4.3 Nanostructures on implant surface stimulate synthesis of BMP-2

Recently Sun et al. [20] reported that TiO2 nanotube layers stimulate RAW 264.7 macrophages to secrete BMP-2 in contrast to smooth surfaces. A nanostructure with tubes of 30 nm in diameter begins to stimulate BMP-2 secretion versus a smooth surface. BMP-2 secretion by RAW 264.7 macrophages then increases two-fold up to 300 pg/ml as the diameter is increased to 120 nm. Since the hyperhydropilic TPS surfaces (e.g. in Table 1) are nanostructured [7], it is conceivable that the osteal macrophages are optimally stimulated by the nanostructured TPS surface to secrete BMP-2, explaining the osteoinductive and osteoconductive properties of this surface (Table 1). In contrast the super hydrophobic TPS controls, which lack high wettability, high wetting and spreading rates as well as the macrophage stimulating nanostructure, show practically neither osteoinductivity nor osteoconductivity. Given these results, hyperhydrophilic nanostructured implants may display a great potential in a variety of orthopedic and trauma surgery applications.

4.4 Macrophage model of osseointegration

A novel model of surface contact osteogenesis can be proposed on the above observations. The new insights indicate that the osteoconductive efficiency of hyperhydrophilic micro- and nanostructured surfaces can be tested in vitro [20]. The putative mononuclear osteal macrophages arriving on day 3 on the implant surface as histiocytes [5] (Figure 2A) differentiate further into M2 wound healing macrophages putatively secreting BMP-2 (Figure 2B) for recruiting osteoblasts to the implant surface by chemotaxis. Donath et al. [5] in addition clearly describe multinuclear giant cells on day 5 (Figure 1). Thus the “cytoplasm-rich acid-phosphatase-positive and smaller acid-phophatase-negative giant cells [5], are in agreement with osteal macrophages and osteoclast precursor cells having diverged from a common progenitor cell [12]. Recently it was shown that interleukin 4 converts mononuclear macrophages into multinuclear giant cells [21] (Figure 2C). At present it is unclear, how BMP-2 in concentrations of 50–300 pg/ml stimulate bone growth, when the affinity of BMP-2 receptors on bone precursor cells and osteoblasts is two to three orders of magnitude lower [22], [23]. However, this might be explained by a juxtacrine secretion model [24] or other unconventional secretory processes [25].

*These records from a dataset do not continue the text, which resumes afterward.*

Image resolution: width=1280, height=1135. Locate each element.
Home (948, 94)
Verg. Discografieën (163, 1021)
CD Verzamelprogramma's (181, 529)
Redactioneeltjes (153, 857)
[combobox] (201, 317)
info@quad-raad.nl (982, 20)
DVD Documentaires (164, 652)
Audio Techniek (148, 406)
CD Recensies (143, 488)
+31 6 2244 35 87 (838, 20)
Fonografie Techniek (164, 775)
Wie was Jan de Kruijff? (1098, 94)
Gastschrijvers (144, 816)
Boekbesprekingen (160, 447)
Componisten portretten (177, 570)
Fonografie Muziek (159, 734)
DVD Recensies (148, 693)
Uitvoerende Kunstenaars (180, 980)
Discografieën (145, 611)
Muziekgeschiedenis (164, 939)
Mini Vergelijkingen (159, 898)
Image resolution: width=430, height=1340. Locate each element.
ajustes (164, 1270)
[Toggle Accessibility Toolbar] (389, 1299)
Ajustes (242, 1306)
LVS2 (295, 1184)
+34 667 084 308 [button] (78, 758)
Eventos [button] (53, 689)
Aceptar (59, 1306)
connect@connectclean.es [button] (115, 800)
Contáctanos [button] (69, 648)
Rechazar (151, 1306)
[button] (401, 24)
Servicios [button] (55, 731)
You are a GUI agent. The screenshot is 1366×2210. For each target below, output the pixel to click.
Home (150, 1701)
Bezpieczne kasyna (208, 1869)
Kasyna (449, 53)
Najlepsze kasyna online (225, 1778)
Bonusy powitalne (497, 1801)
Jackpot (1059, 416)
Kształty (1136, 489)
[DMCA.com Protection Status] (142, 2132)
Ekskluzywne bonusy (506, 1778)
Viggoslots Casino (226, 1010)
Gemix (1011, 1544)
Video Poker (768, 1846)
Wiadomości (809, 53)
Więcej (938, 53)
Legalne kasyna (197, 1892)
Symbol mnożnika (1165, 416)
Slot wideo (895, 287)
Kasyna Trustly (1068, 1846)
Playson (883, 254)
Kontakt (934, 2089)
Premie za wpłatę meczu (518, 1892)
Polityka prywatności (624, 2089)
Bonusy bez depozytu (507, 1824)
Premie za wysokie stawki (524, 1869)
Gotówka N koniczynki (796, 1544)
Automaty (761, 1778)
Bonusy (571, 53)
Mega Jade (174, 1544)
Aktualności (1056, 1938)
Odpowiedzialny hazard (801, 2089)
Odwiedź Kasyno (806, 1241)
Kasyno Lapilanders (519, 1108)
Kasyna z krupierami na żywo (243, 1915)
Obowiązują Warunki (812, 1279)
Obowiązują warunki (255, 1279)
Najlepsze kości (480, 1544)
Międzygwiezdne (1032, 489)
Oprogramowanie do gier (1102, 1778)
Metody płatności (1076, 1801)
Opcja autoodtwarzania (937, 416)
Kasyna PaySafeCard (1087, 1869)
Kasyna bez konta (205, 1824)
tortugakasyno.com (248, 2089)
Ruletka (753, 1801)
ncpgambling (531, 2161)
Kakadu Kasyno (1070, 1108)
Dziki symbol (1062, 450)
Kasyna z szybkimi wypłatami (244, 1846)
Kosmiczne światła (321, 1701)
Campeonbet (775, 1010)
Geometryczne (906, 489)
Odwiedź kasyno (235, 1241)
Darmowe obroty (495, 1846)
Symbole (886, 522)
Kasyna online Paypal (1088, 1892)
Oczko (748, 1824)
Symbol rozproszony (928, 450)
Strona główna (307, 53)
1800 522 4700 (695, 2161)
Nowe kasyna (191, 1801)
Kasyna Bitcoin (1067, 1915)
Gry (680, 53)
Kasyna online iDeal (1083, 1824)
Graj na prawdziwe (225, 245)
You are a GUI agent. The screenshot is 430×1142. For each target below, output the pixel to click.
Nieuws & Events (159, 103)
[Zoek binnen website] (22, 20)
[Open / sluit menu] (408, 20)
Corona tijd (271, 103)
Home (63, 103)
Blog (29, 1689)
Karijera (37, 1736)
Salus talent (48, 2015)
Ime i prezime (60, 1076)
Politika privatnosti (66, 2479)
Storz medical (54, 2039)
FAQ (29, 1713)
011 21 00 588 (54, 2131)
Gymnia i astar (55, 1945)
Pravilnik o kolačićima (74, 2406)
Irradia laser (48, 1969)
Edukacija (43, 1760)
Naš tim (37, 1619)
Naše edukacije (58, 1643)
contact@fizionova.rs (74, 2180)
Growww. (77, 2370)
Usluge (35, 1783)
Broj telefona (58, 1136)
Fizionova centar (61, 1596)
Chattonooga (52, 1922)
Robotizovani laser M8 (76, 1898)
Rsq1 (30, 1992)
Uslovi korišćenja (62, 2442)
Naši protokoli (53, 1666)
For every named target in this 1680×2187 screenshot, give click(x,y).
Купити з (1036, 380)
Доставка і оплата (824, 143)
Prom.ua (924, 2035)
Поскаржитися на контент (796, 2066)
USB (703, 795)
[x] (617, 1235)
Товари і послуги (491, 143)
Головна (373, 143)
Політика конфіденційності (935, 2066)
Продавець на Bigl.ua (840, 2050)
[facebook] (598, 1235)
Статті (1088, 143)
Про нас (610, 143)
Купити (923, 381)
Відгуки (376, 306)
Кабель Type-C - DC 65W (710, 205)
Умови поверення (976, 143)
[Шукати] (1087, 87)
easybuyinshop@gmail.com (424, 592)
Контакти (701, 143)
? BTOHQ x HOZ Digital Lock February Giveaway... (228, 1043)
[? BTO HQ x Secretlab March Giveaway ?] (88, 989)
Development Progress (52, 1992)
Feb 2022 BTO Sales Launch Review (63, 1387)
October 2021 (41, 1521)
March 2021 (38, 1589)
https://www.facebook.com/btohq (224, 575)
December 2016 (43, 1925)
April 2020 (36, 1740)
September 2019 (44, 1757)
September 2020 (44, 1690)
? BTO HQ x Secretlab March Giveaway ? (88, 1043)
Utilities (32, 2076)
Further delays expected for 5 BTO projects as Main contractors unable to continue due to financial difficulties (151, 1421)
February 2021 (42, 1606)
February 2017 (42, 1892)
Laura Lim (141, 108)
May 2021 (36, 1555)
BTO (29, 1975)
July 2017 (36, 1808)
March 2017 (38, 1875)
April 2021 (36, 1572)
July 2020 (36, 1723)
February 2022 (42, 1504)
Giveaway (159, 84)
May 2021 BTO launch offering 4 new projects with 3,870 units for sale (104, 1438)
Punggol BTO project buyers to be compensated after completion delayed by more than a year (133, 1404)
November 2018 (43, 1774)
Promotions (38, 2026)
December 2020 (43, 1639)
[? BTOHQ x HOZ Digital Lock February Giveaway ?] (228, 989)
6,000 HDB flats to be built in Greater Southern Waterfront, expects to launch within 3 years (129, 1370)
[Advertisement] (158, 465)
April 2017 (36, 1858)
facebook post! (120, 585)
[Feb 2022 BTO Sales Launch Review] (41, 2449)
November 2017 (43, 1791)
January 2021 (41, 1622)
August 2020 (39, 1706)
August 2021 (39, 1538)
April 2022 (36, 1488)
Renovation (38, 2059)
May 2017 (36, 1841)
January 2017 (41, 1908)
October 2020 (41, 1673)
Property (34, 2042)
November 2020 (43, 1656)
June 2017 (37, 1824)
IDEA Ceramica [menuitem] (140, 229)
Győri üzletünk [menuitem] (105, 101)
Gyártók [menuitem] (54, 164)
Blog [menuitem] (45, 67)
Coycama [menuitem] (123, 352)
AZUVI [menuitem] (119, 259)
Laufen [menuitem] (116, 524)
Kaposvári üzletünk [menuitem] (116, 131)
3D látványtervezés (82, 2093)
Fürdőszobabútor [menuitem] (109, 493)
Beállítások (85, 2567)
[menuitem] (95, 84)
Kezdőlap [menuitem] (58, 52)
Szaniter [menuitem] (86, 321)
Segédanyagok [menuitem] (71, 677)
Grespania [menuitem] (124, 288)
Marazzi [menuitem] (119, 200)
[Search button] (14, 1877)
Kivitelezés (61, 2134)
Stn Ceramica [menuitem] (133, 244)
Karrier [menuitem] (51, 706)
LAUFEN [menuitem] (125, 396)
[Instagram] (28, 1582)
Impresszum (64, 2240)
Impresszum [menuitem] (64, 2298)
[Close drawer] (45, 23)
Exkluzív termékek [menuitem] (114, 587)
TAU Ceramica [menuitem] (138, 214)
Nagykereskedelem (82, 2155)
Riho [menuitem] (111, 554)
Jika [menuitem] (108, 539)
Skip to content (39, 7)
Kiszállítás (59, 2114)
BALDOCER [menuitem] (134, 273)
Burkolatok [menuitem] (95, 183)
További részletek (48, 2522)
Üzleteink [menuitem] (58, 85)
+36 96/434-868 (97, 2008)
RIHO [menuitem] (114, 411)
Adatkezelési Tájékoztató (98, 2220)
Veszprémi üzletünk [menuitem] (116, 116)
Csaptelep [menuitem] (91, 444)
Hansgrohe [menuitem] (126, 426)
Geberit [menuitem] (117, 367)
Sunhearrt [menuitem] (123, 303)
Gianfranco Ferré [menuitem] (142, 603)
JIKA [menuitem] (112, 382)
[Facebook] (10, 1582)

Figure 2: Model of the development of macrophage types M1, M2 and osteoclasts in bone and peri-implant bone healing. Uncommitted macrophages differntiate into M1 and M2 macrophages and into osteoclasts. Wound-healing M2 macrophages secrete BMP-2 and VEGF. Nanostructures on the biomaterial enhance BMP-2 secretion.
Figure 2:

Model of the development of macrophage types M1, M2 and osteoclasts in bone and peri-implant bone healing. Uncommitted macrophages differntiate into M1 and M2 macrophages and into osteoclasts. Wound-healing M2 macrophages secrete BMP-2 and VEGF. Nanostructures on the biomaterial enhance BMP-2 secretion.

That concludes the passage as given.